Bosnian Muslim on trial in Austria over Serb 'massacre'

48-year-old digger driver is accused of attacking Serdari village with large group of Bosnian Muslims in Sept 1992

Bosnian Serb soldiers run for cover during an operation near the northern Bosnian town of Brcko on the corridor connecting northern Bosnia with Serbia on May 23, 1993. PHOTO: REUTERS

VIENNA:
A Bosnian-born Muslim man went on trial in Austria on Wednesday over his alleged role in a 1992 attack on a Serb village that killed 16 civilians, including two children.

The 48-year-old digger driver — who has been living in Austria for two decades and now holds Austrian citizenship — is accused of attacking Serdari village with a large group of Bosnian Muslims in September 1992, months after the outbreak of the Bosnian War.
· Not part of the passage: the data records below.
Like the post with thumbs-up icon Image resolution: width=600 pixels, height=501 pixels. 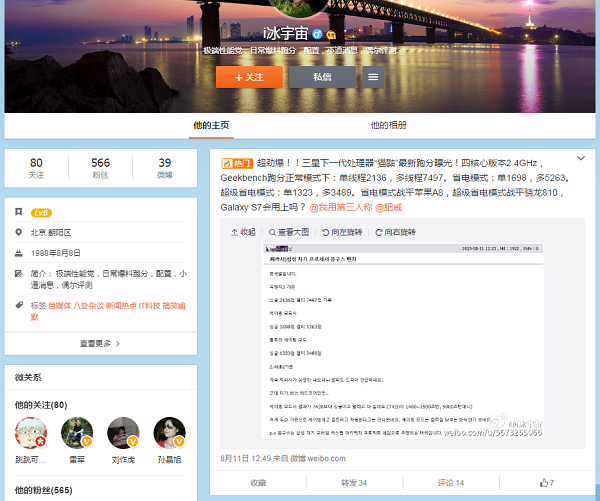(545, 482)
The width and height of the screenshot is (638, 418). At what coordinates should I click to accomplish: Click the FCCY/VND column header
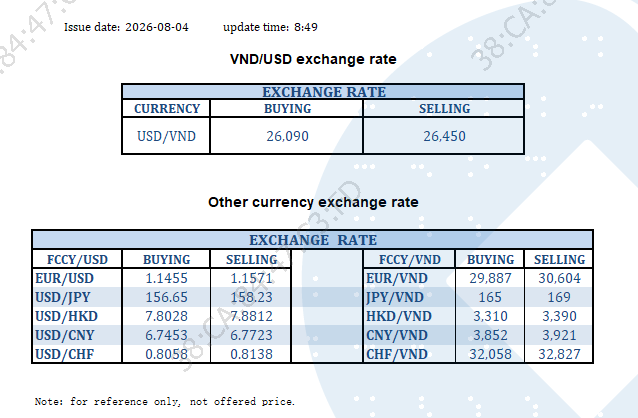409,260
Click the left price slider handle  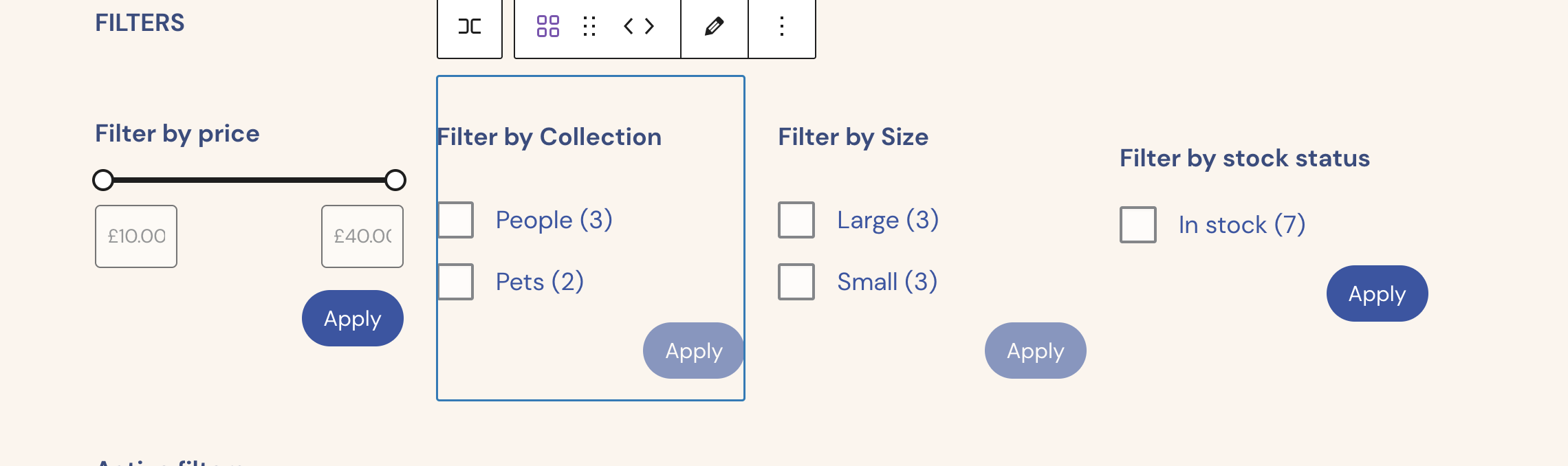point(104,180)
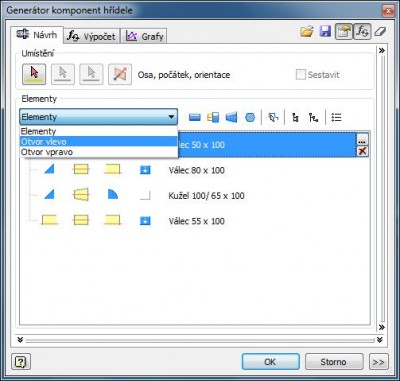
Task: Toggle the calculation f-symbol button at top right
Action: (362, 32)
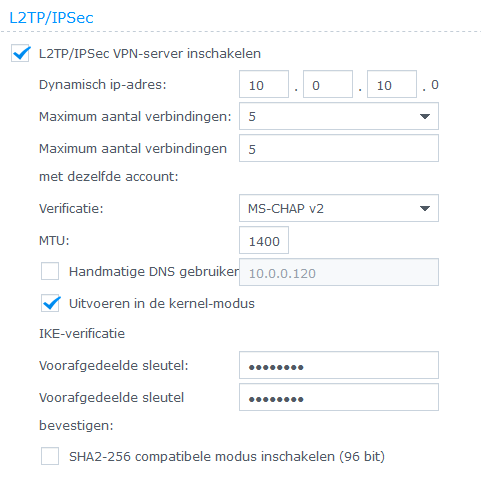Click the DNS address field with 10.0.0.120

pos(339,272)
Prosecutors in the city of Linz said the "massacre" was carried out in revenge for the killings of Muslims by Serbian troops. The suspect has denied any involvement in the incident and remains free.

In 2011, a tribunal in Sarajevo jailed four Bosnian Muslims for war crimes over the Serdari attack, in which 16 people aged between four and 60 were shot dead.


The name of the Austria-based suspect appeared in connection with that case. More than 30 witnesses are expected to take the stand during the Linz trial, set to last for several months.

They include two female survivors who identified the accused as one of the assailants in Serdari and as a resident from a nearby village. "I recognised him by his voice and appearance," one of the women said in a statement, read out by state prosecutor Doris Fiala on Wednesday.

But the suspect's lawyer attacked the witnesses' ability to remember such details 23 years later and argued his client had no reason to take part in the attack. "He has no motive for a retaliation against Serbs because all his relatives remained unscathed," defence lawyer Juergen Nowotny told the court in Linz.

The 1992-1995 inter-ethnic war in Bosnia left some 100,000 dead and displaced about two million people, almost half of the country's pre-war population.

The conflict was part of several wars fought inside the territory of the former Yugoslavia until 2001, which would eventually lead to the breakup of the country.